There are several limitations to this study. First, our study is retrospective and relies on previously collected data, and analysis is limited to the information that was available. It is possible that our analysis only captures significant bleeding events and may not capture patients who had clinically insignificant POB. The retrospective nature also accounts for the unequal number of cases in each VSD group or cohort. Second, our study includes 7 surgeons of varying levels of skill and experience which was not controlled for. Third, VSD choice was based on preference alone, there was no randomization involved. Fourth, staple line reinforcement with Seamguard was used as part of the general standard surgical technique, however, with the nature of the MBSAQIP registry, this would not capture any additional small reinforcement (i.e., clips or single suture).
Our findings suggest that while both the Thunderbeat® and LigaSure™ VSD are safe to use in SG, the Thunderbeat® is comparatively more hemostatic than the LigaSure™ as it results in fewer reoperative POB events. Additionally, POB from LigaSure™ are more likely to arise in the cut edge of mesentery, while POB from Thunderbeat® are more likely to be located in the gastric staple line.
Footnotes
Acknowledgments
The authors would like to thank Eduardo Somoza MD for management of our MBSAQIP database and assistance with analysis.
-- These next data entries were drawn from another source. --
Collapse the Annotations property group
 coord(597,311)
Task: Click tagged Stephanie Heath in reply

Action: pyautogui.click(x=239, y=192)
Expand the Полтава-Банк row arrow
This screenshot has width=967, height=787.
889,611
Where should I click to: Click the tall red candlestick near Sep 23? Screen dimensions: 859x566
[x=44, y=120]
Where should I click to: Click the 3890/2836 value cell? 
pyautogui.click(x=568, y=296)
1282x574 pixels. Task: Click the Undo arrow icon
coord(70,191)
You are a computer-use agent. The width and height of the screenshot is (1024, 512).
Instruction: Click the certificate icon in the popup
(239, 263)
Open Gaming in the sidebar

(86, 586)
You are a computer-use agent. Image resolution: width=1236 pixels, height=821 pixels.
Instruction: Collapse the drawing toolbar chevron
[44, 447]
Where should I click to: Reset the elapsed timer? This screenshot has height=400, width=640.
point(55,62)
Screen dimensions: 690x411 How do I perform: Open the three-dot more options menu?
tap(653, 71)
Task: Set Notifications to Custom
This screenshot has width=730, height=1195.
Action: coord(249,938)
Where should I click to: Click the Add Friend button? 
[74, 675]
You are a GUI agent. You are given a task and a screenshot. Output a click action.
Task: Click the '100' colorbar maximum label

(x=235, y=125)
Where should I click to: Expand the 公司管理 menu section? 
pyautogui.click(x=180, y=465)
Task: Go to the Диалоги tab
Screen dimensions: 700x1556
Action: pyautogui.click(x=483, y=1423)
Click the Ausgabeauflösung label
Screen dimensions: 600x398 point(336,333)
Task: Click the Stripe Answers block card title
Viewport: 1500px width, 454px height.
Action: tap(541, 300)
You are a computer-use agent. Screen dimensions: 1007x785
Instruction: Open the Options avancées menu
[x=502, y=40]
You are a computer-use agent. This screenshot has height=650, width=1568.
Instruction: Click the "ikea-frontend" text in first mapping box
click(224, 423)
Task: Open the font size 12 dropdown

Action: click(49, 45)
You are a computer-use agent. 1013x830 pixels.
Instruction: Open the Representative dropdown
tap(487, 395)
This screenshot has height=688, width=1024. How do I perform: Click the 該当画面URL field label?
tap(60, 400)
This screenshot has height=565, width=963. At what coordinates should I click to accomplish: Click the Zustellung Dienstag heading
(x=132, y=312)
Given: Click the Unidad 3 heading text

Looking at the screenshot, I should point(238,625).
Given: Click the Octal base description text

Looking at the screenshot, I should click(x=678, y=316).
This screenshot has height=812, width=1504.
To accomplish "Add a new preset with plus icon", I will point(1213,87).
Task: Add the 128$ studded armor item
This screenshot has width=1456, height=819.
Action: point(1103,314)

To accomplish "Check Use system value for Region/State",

Additionally, portions of the above abstract were previously presented on June 27, 2023, at the 2023 Annual Meeting of the American Society for Metabolic and Bariatric Surgery in Las Vegas, Nevada(link).
Authors’ Contributions
D.C.: Writing—original draft, data curation, formal analysis; J.P.: conceptualization, methodology, supervision, writing—review and editing; P.C.: resources, methodology; J.L.: resources, methodology; P.E.: resources, methodology; J.S.: supervision, resources; M.P.: supervision, writing—review and editing.
Disclosure Statement
Drs. Dylan Cuva, Julia Park, Patricia Chui, Jeffrey Lipman, Peter Einersen, John Saunders, and Manish Parikh have no conflicts of interest or financial ties to disclose.
Funding Information
No funding was received for this article.